◆ **Data records**

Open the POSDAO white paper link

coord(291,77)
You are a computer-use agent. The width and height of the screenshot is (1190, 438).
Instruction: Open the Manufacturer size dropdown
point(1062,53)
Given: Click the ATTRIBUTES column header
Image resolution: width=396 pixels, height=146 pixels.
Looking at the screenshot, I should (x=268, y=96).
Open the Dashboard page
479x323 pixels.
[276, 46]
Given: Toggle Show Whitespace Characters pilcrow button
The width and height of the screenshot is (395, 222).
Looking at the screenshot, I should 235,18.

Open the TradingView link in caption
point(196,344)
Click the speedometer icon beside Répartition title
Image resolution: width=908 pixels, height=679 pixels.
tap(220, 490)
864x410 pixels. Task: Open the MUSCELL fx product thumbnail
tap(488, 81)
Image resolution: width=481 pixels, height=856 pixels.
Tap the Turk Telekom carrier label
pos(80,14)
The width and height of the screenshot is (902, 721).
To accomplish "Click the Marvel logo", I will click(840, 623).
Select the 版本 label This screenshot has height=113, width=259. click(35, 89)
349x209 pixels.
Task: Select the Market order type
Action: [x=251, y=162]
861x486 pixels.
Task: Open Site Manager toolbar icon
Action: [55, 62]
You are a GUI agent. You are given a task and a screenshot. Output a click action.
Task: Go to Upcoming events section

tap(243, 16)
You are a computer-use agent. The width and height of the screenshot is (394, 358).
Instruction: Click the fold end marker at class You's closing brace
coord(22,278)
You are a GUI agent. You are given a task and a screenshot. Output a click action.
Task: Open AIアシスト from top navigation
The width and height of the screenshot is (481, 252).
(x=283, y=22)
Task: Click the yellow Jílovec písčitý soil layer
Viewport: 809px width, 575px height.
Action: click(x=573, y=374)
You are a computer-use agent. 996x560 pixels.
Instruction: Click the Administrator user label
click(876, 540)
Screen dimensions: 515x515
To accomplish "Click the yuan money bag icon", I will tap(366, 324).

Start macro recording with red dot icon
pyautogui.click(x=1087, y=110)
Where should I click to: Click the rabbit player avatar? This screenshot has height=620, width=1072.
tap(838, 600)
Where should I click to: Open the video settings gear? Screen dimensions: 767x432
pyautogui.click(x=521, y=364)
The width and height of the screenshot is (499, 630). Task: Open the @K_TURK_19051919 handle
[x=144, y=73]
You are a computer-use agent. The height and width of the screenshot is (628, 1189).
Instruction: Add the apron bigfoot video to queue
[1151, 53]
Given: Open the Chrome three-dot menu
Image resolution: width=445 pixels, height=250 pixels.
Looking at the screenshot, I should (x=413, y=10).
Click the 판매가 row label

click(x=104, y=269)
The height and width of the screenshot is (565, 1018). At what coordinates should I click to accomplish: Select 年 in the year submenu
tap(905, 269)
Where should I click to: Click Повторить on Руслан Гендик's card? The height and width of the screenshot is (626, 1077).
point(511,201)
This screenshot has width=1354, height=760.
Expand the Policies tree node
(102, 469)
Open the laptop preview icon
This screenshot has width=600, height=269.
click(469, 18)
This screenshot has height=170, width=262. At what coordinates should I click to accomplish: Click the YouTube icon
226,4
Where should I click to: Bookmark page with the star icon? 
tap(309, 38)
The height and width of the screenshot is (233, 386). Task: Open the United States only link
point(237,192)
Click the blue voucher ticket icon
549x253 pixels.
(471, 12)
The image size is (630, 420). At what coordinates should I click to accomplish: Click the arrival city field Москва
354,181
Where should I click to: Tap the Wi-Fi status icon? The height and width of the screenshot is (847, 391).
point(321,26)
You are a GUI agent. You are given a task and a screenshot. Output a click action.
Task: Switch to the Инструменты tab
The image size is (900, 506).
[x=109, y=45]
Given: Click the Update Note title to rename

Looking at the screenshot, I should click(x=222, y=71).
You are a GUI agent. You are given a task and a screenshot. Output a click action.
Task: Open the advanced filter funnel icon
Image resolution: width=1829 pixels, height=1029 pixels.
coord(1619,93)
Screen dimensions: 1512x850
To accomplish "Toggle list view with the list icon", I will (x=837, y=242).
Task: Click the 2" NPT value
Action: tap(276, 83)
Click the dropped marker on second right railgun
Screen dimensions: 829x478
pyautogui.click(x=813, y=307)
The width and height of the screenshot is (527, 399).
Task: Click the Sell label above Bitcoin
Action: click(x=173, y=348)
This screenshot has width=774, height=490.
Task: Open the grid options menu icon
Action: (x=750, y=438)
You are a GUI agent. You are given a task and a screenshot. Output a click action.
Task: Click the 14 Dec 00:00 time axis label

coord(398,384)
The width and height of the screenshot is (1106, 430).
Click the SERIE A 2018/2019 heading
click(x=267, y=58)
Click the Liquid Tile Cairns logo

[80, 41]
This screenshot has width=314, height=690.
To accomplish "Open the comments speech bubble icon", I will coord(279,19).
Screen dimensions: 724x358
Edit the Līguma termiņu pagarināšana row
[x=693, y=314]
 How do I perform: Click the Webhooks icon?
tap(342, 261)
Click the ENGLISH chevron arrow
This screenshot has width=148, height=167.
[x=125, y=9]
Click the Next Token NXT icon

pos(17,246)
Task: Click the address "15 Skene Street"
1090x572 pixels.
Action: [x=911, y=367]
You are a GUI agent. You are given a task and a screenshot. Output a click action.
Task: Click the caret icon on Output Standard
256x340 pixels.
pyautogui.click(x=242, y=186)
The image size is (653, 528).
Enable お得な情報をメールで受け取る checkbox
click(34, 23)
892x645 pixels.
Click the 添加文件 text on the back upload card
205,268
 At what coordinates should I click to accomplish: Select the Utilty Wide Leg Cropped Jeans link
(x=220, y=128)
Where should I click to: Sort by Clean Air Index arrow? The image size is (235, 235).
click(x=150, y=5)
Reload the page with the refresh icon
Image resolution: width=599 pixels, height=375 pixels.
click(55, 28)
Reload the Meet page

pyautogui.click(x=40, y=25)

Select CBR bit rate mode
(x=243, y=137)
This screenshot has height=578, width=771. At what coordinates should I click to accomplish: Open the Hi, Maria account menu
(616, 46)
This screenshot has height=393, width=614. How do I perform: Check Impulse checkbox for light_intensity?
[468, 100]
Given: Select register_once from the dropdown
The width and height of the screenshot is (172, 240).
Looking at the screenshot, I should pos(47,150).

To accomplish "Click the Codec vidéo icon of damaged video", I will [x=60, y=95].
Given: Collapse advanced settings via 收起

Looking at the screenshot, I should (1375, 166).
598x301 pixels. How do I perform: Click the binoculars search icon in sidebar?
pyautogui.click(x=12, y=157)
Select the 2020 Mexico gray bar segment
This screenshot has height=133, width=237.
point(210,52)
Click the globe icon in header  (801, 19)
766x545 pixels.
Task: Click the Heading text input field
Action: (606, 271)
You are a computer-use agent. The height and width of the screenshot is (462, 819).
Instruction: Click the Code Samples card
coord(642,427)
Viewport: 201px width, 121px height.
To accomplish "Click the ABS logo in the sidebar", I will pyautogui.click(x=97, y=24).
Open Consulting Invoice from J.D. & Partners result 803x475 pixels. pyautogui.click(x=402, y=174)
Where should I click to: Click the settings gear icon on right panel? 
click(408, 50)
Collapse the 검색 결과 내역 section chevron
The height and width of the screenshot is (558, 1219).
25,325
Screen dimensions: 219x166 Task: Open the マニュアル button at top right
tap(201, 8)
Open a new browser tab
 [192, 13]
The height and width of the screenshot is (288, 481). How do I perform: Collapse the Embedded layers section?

◆ **Problem to work on**
Return the data above in full. Keep every line exactly as it is.

◆ **Your solution**
Open the POSDAO white paper link

coord(291,77)
You are a computer-use agent. The width and height of the screenshot is (1190, 438).
Instruction: Open the Manufacturer size dropdown
point(1062,53)
Given: Click the ATTRIBUTES column header
Image resolution: width=396 pixels, height=146 pixels.
Looking at the screenshot, I should (x=268, y=96).
Open the Dashboard page
479x323 pixels.
[276, 46]
Given: Toggle Show Whitespace Characters pilcrow button
The width and height of the screenshot is (395, 222).
Looking at the screenshot, I should 235,18.

Open the TradingView link in caption
point(196,344)
Click the speedometer icon beside Répartition title
Image resolution: width=908 pixels, height=679 pixels.
tap(220, 490)
864x410 pixels. Task: Open the MUSCELL fx product thumbnail
tap(488, 81)
Image resolution: width=481 pixels, height=856 pixels.
Tap the Turk Telekom carrier label
pos(80,14)
The width and height of the screenshot is (902, 721).
To accomplish "Click the Marvel logo", I will click(840, 623).
Select the 版本 label This screenshot has height=113, width=259. click(35, 89)
349x209 pixels.
Task: Select the Market order type
Action: [x=251, y=162]
861x486 pixels.
Task: Open Site Manager toolbar icon
Action: [55, 62]
You are a GUI agent. You are given a task and a screenshot. Output a click action.
Task: Go to Upcoming events section

tap(243, 16)
You are a computer-use agent. The width and height of the screenshot is (394, 358).
Instruction: Click the fold end marker at class You's closing brace
coord(22,278)
You are a GUI agent. You are given a task and a screenshot. Output a click action.
Task: Open AIアシスト from top navigation
The width and height of the screenshot is (481, 252).
(x=283, y=22)
Task: Click the yellow Jílovec písčitý soil layer
Viewport: 809px width, 575px height.
Action: click(x=573, y=374)
You are a computer-use agent. 996x560 pixels.
Instruction: Click the Administrator user label
click(876, 540)
Screen dimensions: 515x515
To accomplish "Click the yuan money bag icon", I will tap(366, 324).

Start macro recording with red dot icon
pyautogui.click(x=1087, y=110)
Where should I click to: Click the rabbit player avatar? This screenshot has height=620, width=1072.
tap(838, 600)
Where should I click to: Open the video settings gear? Screen dimensions: 767x432
pyautogui.click(x=521, y=364)
The width and height of the screenshot is (499, 630). Task: Open the @K_TURK_19051919 handle
[x=144, y=73]
You are a computer-use agent. The height and width of the screenshot is (628, 1189).
Instruction: Add the apron bigfoot video to queue
[1151, 53]
Given: Open the Chrome three-dot menu
Image resolution: width=445 pixels, height=250 pixels.
Looking at the screenshot, I should (x=413, y=10).
Click the 판매가 row label

click(x=104, y=269)
The height and width of the screenshot is (565, 1018). At what coordinates should I click to accomplish: Select 年 in the year submenu
tap(905, 269)
Where should I click to: Click Повторить on Руслан Гендик's card? The height and width of the screenshot is (626, 1077).
point(511,201)
This screenshot has width=1354, height=760.
Expand the Policies tree node
(102, 469)
Open the laptop preview icon
This screenshot has width=600, height=269.
click(469, 18)
This screenshot has height=170, width=262. At what coordinates should I click to accomplish: Click the YouTube icon
226,4
Where should I click to: Bookmark page with the star icon? 
tap(309, 38)
The height and width of the screenshot is (233, 386). Task: Open the United States only link
point(237,192)
Click the blue voucher ticket icon
549x253 pixels.
(471, 12)
The image size is (630, 420). At what coordinates should I click to accomplish: Click the arrival city field Москва
354,181
Where should I click to: Tap the Wi-Fi status icon? The height and width of the screenshot is (847, 391).
point(321,26)
You are a GUI agent. You are given a task and a screenshot. Output a click action.
Task: Switch to the Инструменты tab
The image size is (900, 506).
[x=109, y=45]
Given: Click the Update Note title to rename

Looking at the screenshot, I should click(x=222, y=71).
You are a GUI agent. You are given a task and a screenshot. Output a click action.
Task: Open the advanced filter funnel icon
Image resolution: width=1829 pixels, height=1029 pixels.
coord(1619,93)
Screen dimensions: 1512x850
To accomplish "Toggle list view with the list icon", I will (x=837, y=242).
Task: Click the 2" NPT value
Action: tap(276, 83)
Click the dropped marker on second right railgun
Screen dimensions: 829x478
pyautogui.click(x=813, y=307)
The width and height of the screenshot is (527, 399).
Task: Click the Sell label above Bitcoin
Action: click(x=173, y=348)
This screenshot has width=774, height=490.
Task: Open the grid options menu icon
Action: (x=750, y=438)
You are a GUI agent. You are given a task and a screenshot. Output a click action.
Task: Click the 14 Dec 00:00 time axis label

coord(398,384)
The width and height of the screenshot is (1106, 430).
Click the SERIE A 2018/2019 heading
click(x=267, y=58)
Click the Liquid Tile Cairns logo

[80, 41]
This screenshot has width=314, height=690.
To accomplish "Open the comments speech bubble icon", I will coord(279,19).
Screen dimensions: 724x358
Edit the Līguma termiņu pagarināšana row
[x=693, y=314]
 How do I perform: Click the Webhooks icon?
tap(342, 261)
Click the ENGLISH chevron arrow
This screenshot has width=148, height=167.
[x=125, y=9]
Click the Next Token NXT icon

pos(17,246)
Task: Click the address "15 Skene Street"
1090x572 pixels.
Action: [x=911, y=367]
You are a GUI agent. You are given a task and a screenshot. Output a click action.
Task: Click the caret icon on Output Standard
256x340 pixels.
pyautogui.click(x=242, y=186)
The image size is (653, 528).
Enable お得な情報をメールで受け取る checkbox
click(34, 23)
892x645 pixels.
Click the 添加文件 text on the back upload card
205,268
 At what coordinates should I click to accomplish: Select the Utilty Wide Leg Cropped Jeans link
(x=220, y=128)
Where should I click to: Sort by Clean Air Index arrow? The image size is (235, 235).
click(x=150, y=5)
Reload the page with the refresh icon
Image resolution: width=599 pixels, height=375 pixels.
click(55, 28)
Reload the Meet page

pyautogui.click(x=40, y=25)

Select CBR bit rate mode
(x=243, y=137)
This screenshot has height=578, width=771. At what coordinates should I click to accomplish: Open the Hi, Maria account menu
(616, 46)
This screenshot has height=393, width=614. How do I perform: Check Impulse checkbox for light_intensity?
[468, 100]
Given: Select register_once from the dropdown
The width and height of the screenshot is (172, 240).
Looking at the screenshot, I should pos(47,150).

To accomplish "Click the Codec vidéo icon of damaged video", I will [x=60, y=95].
Given: Collapse advanced settings via 收起

Looking at the screenshot, I should (1375, 166).
598x301 pixels. How do I perform: Click the binoculars search icon in sidebar?
pyautogui.click(x=12, y=157)
Select the 2020 Mexico gray bar segment
This screenshot has height=133, width=237.
point(210,52)
Click the globe icon in header  (801, 19)
766x545 pixels.
Task: Click the Heading text input field
Action: (606, 271)
You are a computer-use agent. The height and width of the screenshot is (462, 819).
Instruction: Click the Code Samples card
coord(642,427)
Viewport: 201px width, 121px height.
To accomplish "Click the ABS logo in the sidebar", I will pyautogui.click(x=97, y=24).
Open Consulting Invoice from J.D. & Partners result 803x475 pixels. pyautogui.click(x=402, y=174)
Where should I click to: Click the settings gear icon on right panel? 
click(408, 50)
Collapse the 검색 결과 내역 section chevron
The height and width of the screenshot is (558, 1219).
25,325
Screen dimensions: 219x166 Task: Open the マニュアル button at top right
tap(201, 8)
Open a new browser tab
 [192, 13]
The height and width of the screenshot is (288, 481). How do I perform: Collapse the Embedded layers section?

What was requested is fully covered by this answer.